Table speed refers to how much time a player has to make a decision before they start using their “time bank.” Once the time bank has been drained, a player’s hand is folded. The current system has a choice of two speeds in most games and stakes—in NL/PL games, fast tables have 18s timers and regular tables have 35s, in limit games this is 15s/25s respectively.
PokerStars plans to standardize the time allowed across all tables at a particular game type. Tables will be unlabeled, and “the speed will vary based on the game, structure, stakes and how deep the buy-ins are,” according to a PokerStars Ring Game Manager.
For Limit Hold’em, the new proposal is for 18-second timers, unified across all stakes. The default time for other games and stakes have yet to be finalized, and will be more complex, with longer timers for deep games and high stakes.
Though PokerStars representatives are still seeking input from players, they plan on moving forward with the changes soon. PokerStars had originally stated this was scheduled for Thursday during the server restart, although pokerfuse has since been informed that there is no fixed timeplan for rolling out the changes and they are still listening to player feedback on the issue.
The goal is a cleaner simpler look and feel to the lobbies: Reducing the number of decisions required to get seated at a table and the likelihood of intimidating new players. The single-speed system is already in place in the regulated PokerStars games in France, Italy and Spain. There, where the reduced liquidity of segregated player pools, all tables are the same as the current “fast” tables on PokerStars.com.
The change will certainly be contentious. Many players will welcome faster games, and large timers can frustrate those playing few tables. However, it may mean those who play many “slow” speed tables will find it a struggle to keep up with the new system.

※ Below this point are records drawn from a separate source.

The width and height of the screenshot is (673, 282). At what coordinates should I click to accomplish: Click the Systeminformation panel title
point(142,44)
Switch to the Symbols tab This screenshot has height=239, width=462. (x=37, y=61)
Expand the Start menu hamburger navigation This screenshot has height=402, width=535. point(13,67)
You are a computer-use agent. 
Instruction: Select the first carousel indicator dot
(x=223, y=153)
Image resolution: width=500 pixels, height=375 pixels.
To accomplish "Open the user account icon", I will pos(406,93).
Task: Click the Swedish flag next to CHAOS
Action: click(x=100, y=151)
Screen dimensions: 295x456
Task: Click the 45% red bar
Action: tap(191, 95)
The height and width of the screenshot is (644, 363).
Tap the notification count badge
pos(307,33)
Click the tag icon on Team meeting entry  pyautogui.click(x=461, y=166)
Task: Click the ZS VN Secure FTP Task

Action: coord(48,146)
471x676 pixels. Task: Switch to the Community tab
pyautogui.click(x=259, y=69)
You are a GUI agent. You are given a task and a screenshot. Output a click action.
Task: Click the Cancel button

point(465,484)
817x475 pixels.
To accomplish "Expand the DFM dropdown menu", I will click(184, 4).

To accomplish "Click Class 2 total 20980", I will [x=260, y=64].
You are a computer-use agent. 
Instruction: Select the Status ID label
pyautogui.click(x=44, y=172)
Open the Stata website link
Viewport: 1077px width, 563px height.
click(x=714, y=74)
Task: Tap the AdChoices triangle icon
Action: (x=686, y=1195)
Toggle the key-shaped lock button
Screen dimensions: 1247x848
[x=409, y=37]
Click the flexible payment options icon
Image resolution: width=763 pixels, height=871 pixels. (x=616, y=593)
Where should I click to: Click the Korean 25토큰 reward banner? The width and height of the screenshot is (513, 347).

Update Aug 8: We originally reported that the changes would occur this week, based on public statements made from PokerStars representatives. We have since been informed that there is now no fixed time schedule for rolling out the update, and they are still evaluating the changes and listening to player feedback. The article has been updated to reflect this. We also erroneously stated that existing timers are 15s/30s across the board. This has now been corrected.